The recent “Law Criminalizing Normalization with the Zionist Entity” is a case in point. It prescribes the death penalty or life imprisonment for Iraqis who attempt to forge any contact at all with Israelis. Though the bill itself was proposed by Moqtada al-Sadr and primarily drafted by his bloc and Maliki’s State of Law party, Halbousi played a decisive role in whipping Sunni and tribal votes to ensure its swift passage. Employing demagoguery and antisemitic language, he has far exceeded whatever realpolitik might have justified his involvement with the law, and now wants to export it across the region.
Before the bill was even introduced, Halbousi began making the case for persecuting Iraqis who seek closer ties with Israel by writing them out of the Iraqi consensus. At a town hall held by the pro-Iranian Al-Rafidayn Center for Dialogue on August 31, 2021, Halbousi asserted, “There will never be normalization with that usurping entity. Never! Whether I’m in or out of power. Iraqis will never extend their hands to the Israelis. Never! We differ amongst each other in orientation — some in Iraq are nationalists, others Islamists — but we all agree that Palestine is free and Arab forever.”
This consensus is largely imaginary, however. Survey data indicates that close to 50 percent of the Iraqi public want relations with Israel and its people. More than 750,000 Iraqis follow Israel’s official Arabic platforms on Facebook and Twitter. Last September, 312 civil and tribal leaders assembled in Erbil to call for peace with Israel and its people — not one month after Halbousi confidently asserted that no such Iraqis exist.
Indeed, though the Law Criminalizing Normalization is presented as a natural outgrowth of Iraqi consensus, it serves to suppress the many many Iraqi voices who have been actively striving for peace and good relations with Israel. Halbousi, far from a bellwether politician reacting to an organic outburst of populist rage, has worked assiduously to stoke that rage and enshrine it into Iraqi law. Days after the pro-Israel conference in Erbil last September, Halbousi sought to make an example of the participants: while the Iraqi judiciary issued arrest warrants for several of them and Iran-backed militias threatened to kill them, Halbousi whipped crowds into a frenzy, vowing, “I’ll cut off their manhood. I hope they hear me say it.”
Western analysts maintaining the antiquated view that Arab public opinion is overwhelmingly anti-Israel tend to dismiss such rhetoric, viewing it as the inevitable consequence of impersonal forces. Implicit in this approach is a severe underestimation of both the agency and sophistication possessed by a political operator of Halbousi’s caliber, and it is belied by the extent to which Halbousi has gone far out of his way to promote the anti-normalization agenda even where there is no domestic political imperative to do so.

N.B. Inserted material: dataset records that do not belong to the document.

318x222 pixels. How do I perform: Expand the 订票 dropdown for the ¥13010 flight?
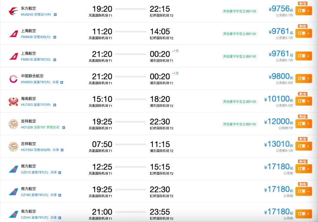click(x=304, y=146)
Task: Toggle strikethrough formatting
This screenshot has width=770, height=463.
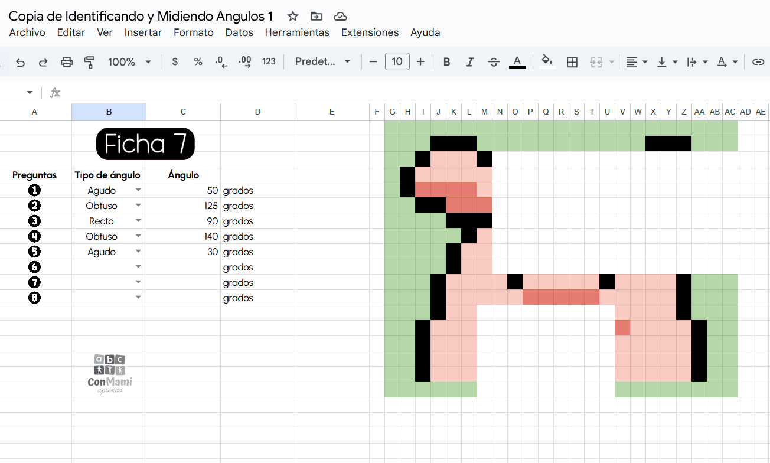Action: [x=494, y=62]
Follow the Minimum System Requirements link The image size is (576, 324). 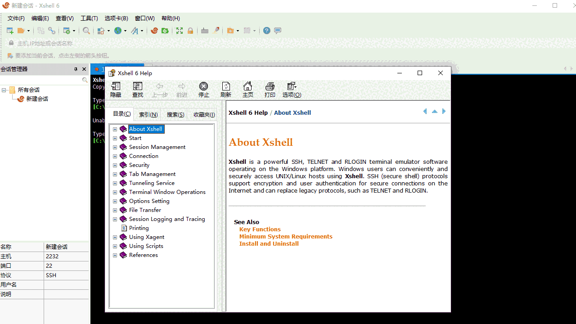point(285,236)
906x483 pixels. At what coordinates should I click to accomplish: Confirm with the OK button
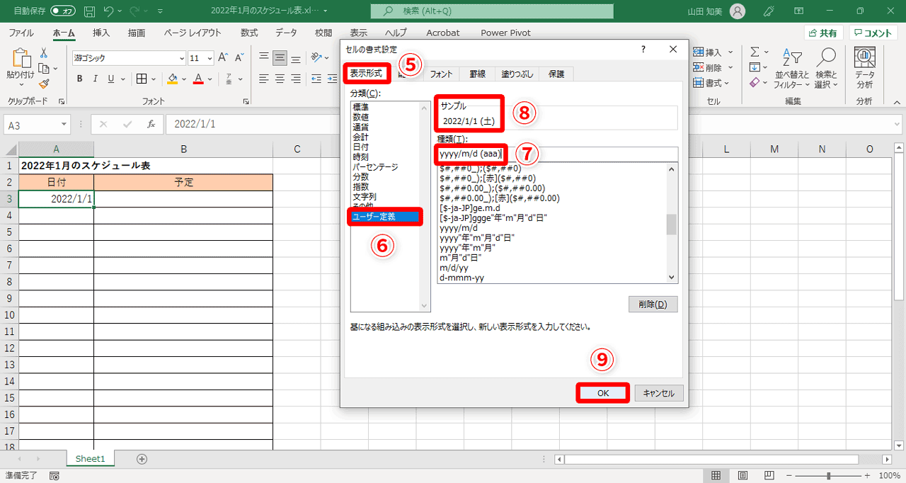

A vivid demonstration of this came shortly after the Law Criminalizing Normalization’s passage. Halbousi traveled to Cairo to the Union of Arab parliaments, where he gave a speech chastising the assembled representatives for using the name “Israel” in an official communique, and demanding that the body (then chaired by Bahrain, an Abraham Accords signatory) publicly praise and celebrate Baghdad’s law.
Halbousi has his hands full in Iraq this week after Sunday’s resignation of the Sadrist bloc’s 73 MPs in protest of eight months of government deadlock. Whether Halbousi’s next visit to the West includes a European leg or just the Washington visit he postponed, part of what the meetings will achieve is a demonstration to the region that Israel’s most powerful supporters have acquiesced to his campaign against normalization and the many Arabs who want it. If he faces no political consequences, he’ll be right.